Cuando voy al restaurante para recoger la comida de Vern, veo que el agente del FBI aborda a tío Charley en la acera. Paso por su lado —tío Charley actúa como si no me conociera de nada—, entro en el restaurante y dejo la puerta abierta de par en par. Dentro, Sam y nuestros empleados siguen trabajando mientras aguzan el oído para escuchar la conversación entre el agente y tío Charley. May sale de su despacho, y nos quedamos junto a la barra fingiendo charlar, pero observando y escuchándolo todo.

—Así que volviste a China, Charley —dice de pronto el agente en sze yup, y en voz tan alta que miro a May sorprendida. Parece que no sólo quiere que oigamos lo que dice, sino que sepamos que habla con fluidez el dialecto de nuestro distrito.

—Fui a China —admite tío Charley. Apenas podemos oírlo porque le tiembla la voz—. Perdí todos mis ahorros y regresé aquí.

—Nos han dicho que te han oído hablar mal de Chiang Kai-shek.

—Eso no es cierto.

—Lo dice la gente.

—¿Qué gente?

El hombre no contesta, sino que pregunta:

—¿No es cierto que culpas a Chiang Kai-shek de haber perdido tu dinero?

Charley se rasca el cuello, cubierto de rubor, y se humedece los labios.

El agente espera un poco, y luego inquiere:

—¿Dónde están tus papeles?

Tío Charley mira hacia el restaurante en busca de ayuda, ánimo o una posible huida. El agente —un lo fan muy corpulento, de pelo rubio rojizo y pecas en la nariz y las mejillas— sonríe y dice:

—Sí, vamos adentro. Me encantará conocer a tu familia.

Entra en el restaurante, y tío Charley lo sigue con la cabeza gacha. El lo fan va directamente hacia Sam, le enseña su placa y dice en sze yup:

—Soy el agente especial Jack Sanders. Usted es Sam Louie, ¿verdad? —Sam asiente con la cabeza—. Siempre digo que no tiene sentido perder el tiempo con estas cosas. Nos han informado de que compraba usted el China Daily News.

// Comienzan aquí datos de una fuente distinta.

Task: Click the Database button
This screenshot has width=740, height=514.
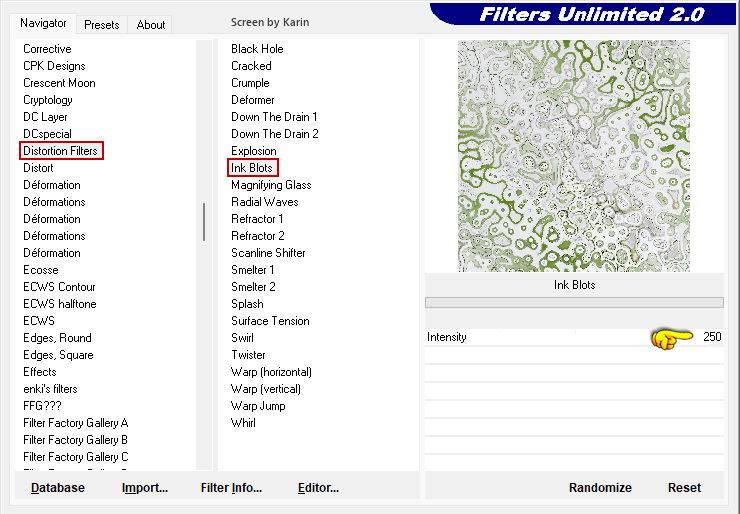Action: 58,488
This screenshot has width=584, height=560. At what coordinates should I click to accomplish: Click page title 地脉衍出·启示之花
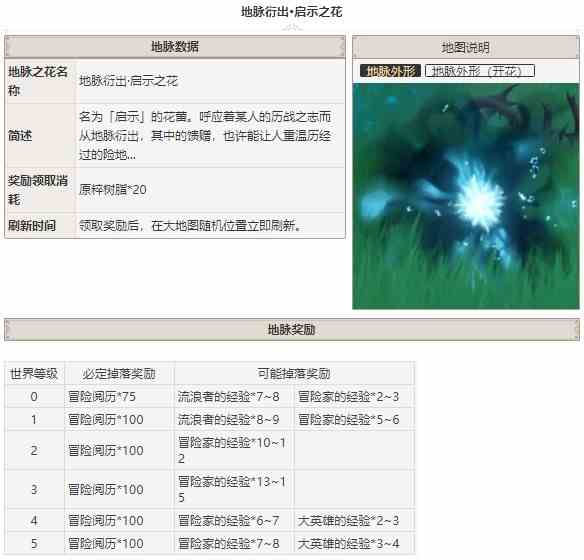tap(291, 12)
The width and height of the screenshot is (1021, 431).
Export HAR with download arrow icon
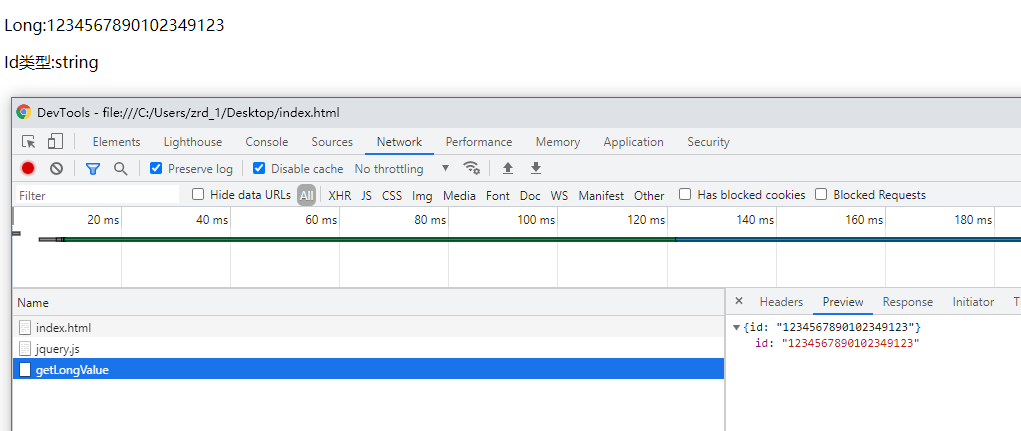[x=536, y=169]
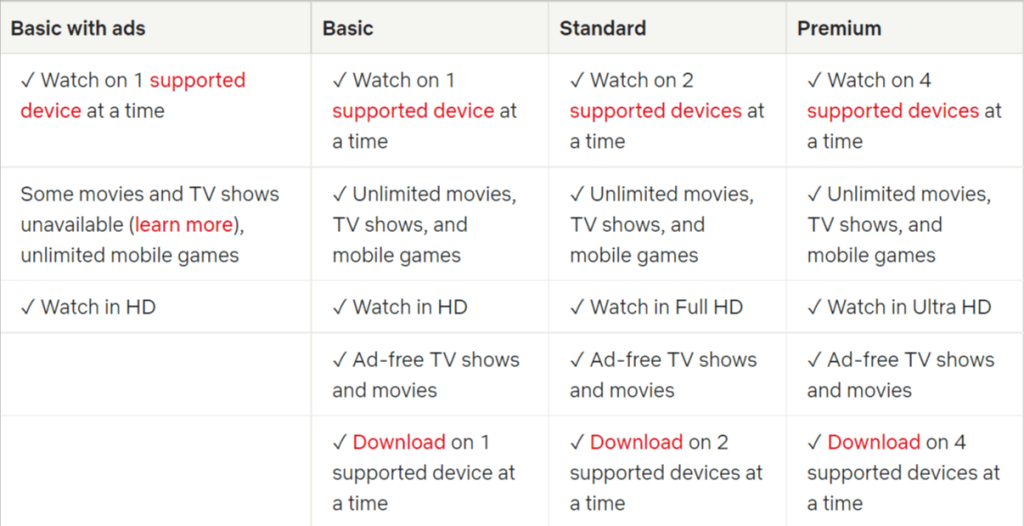This screenshot has height=526, width=1024.
Task: Select the 'Standard' column header
Action: (603, 28)

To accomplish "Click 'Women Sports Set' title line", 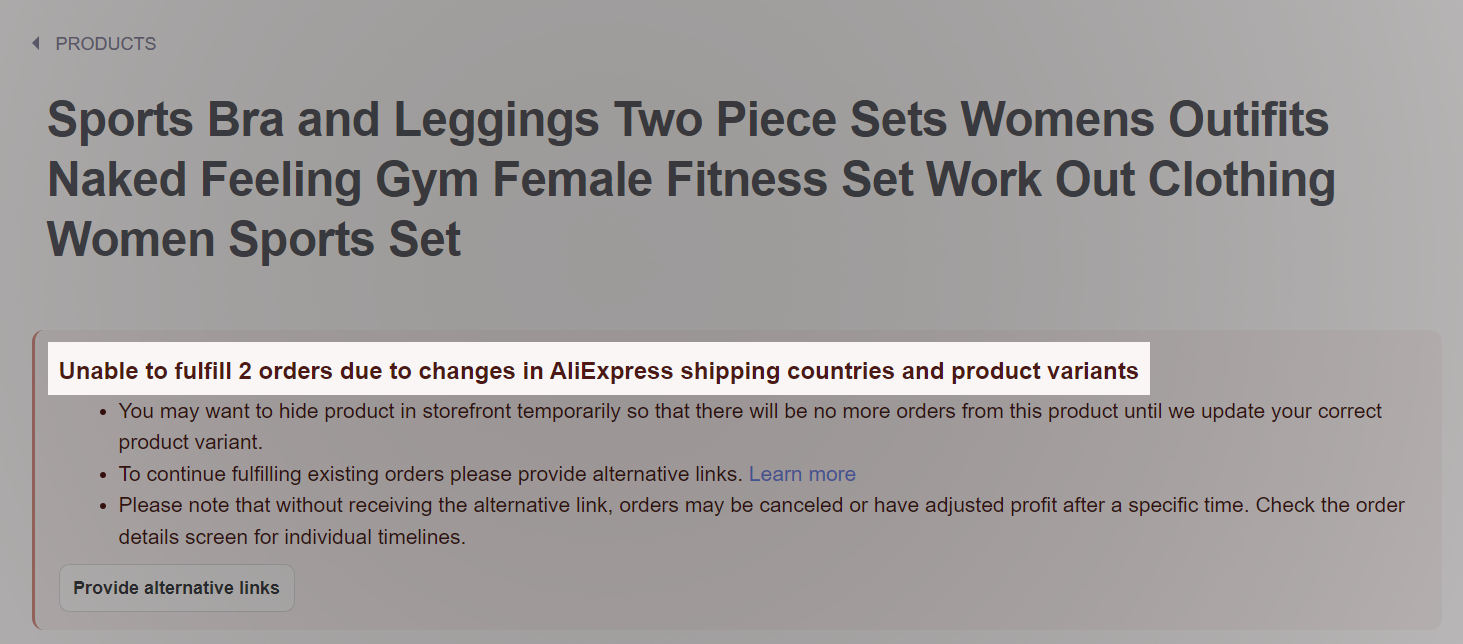I will point(254,240).
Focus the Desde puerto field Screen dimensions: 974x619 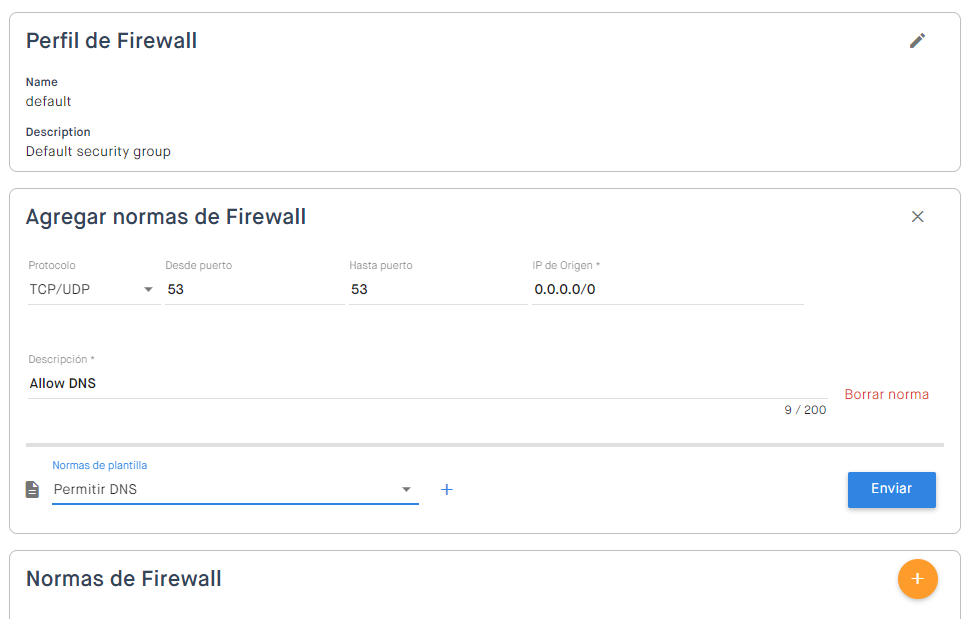click(x=254, y=290)
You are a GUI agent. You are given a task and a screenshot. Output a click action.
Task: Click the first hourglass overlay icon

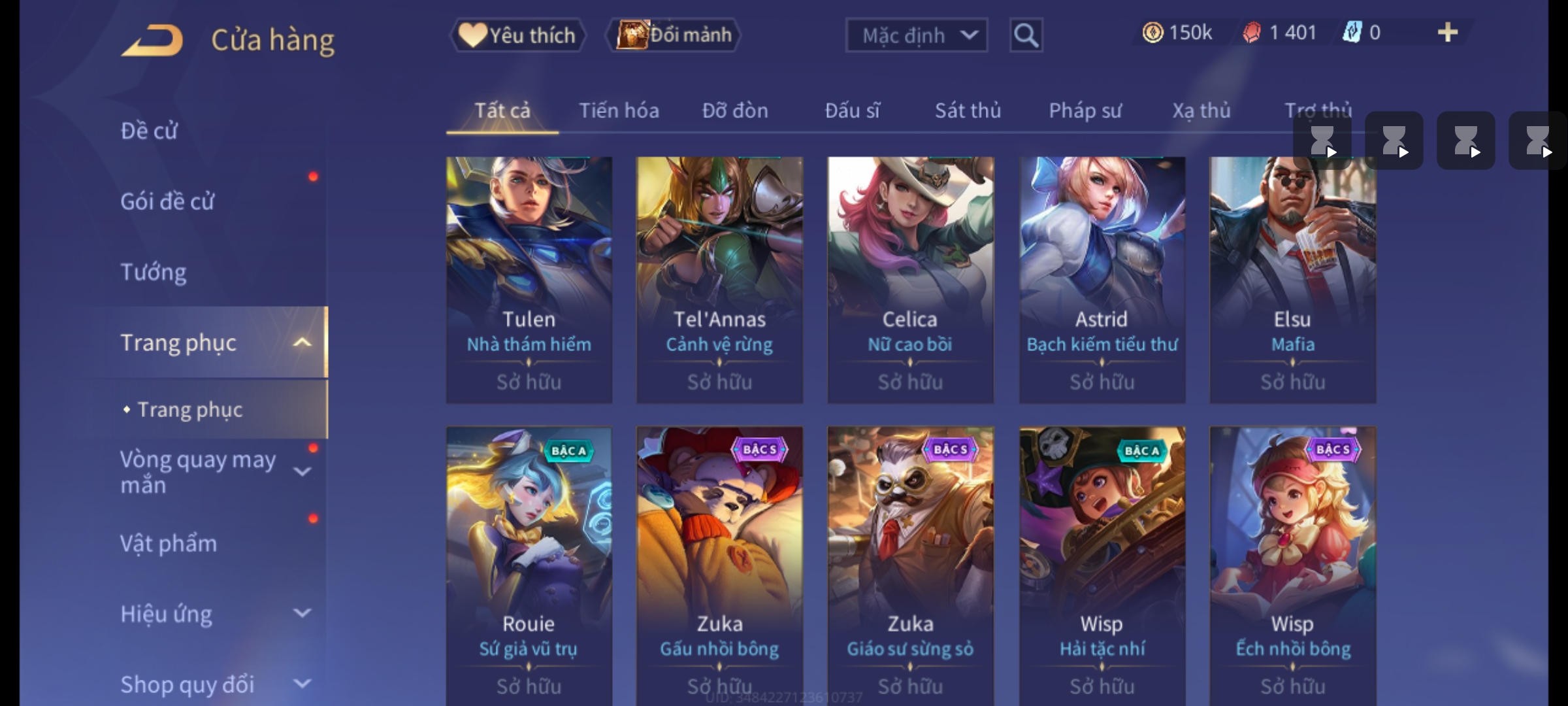(1322, 141)
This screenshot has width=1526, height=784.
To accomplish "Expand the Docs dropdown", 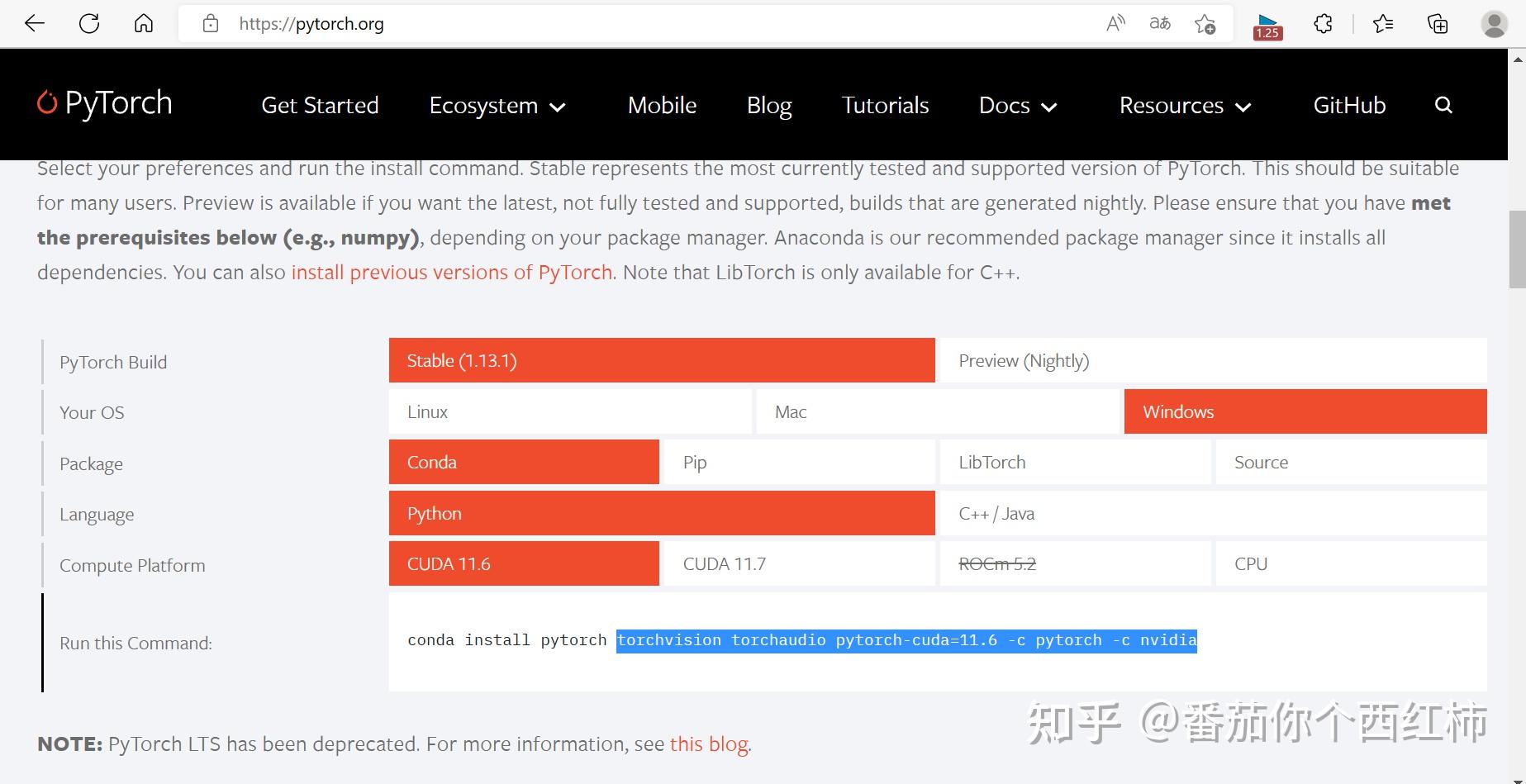I will [x=1018, y=105].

Sam se queda inmóvil, evaluando al desconocido, pensando la respuesta y procurando borrar toda emoción de su rostro. Los escasos clientes, que no han entendido las palabras del agente, pero que sin duda saben que su placa no puede significar nada bueno, contienen la respiración y esperan.

—Compraba ese periódico para mi padre —contesta mi marido en sze yup, y en la cara de nuestros clientes se refleja la decepción por no poder seguir el diálogo—. Murió hace cinco años.

—Ese periódico apoya a los rojos.

—Mi padre lo leía a veces, pero estaba suscrito al Chung Sai Yat Po.

—Ya, pero parece que simpatizaba con Mao.

—En absoluto. ¿Por qué iba a simpatizar con Mao?

—Entonces, ¿por qué compraba también la revista China Reconstructs? ¿Y por qué ha seguido usted comprándola después de la muerte de su padre?

De pronto siento ganas de ir al servicio. Sam no puede contestar la verdad: que el rostro de su mujer y el de su cuñada aparecen en las portadas de esa publicación. ¿O el agente ya lo sabe? Quizá mira a esas atractivas muchachas con uniforme verde y estrellas rojas en la gorra, y piensa que todos los chinos son iguales.

—Tengo entendido que en el salón de su casa, encima del sofá, hay colgadas ilustraciones de esa revista. Imágenes de la Gran Muralla y del Palacio de Verano.

Eso significa que alguien —un vecino, un amigo, un competidor que conoce nuestra casa— nos ha delatado. ¿Por qué no retiramos esas fotografías cuando murió padre?

—En sus últimos meses, a mi padre le gustaba contemplar esas imágenes.

—A lo mejor simpatizaba tanto con la China Roja que quería volver a su país…

—Mi padre era ciudadano americano. Nació aquí.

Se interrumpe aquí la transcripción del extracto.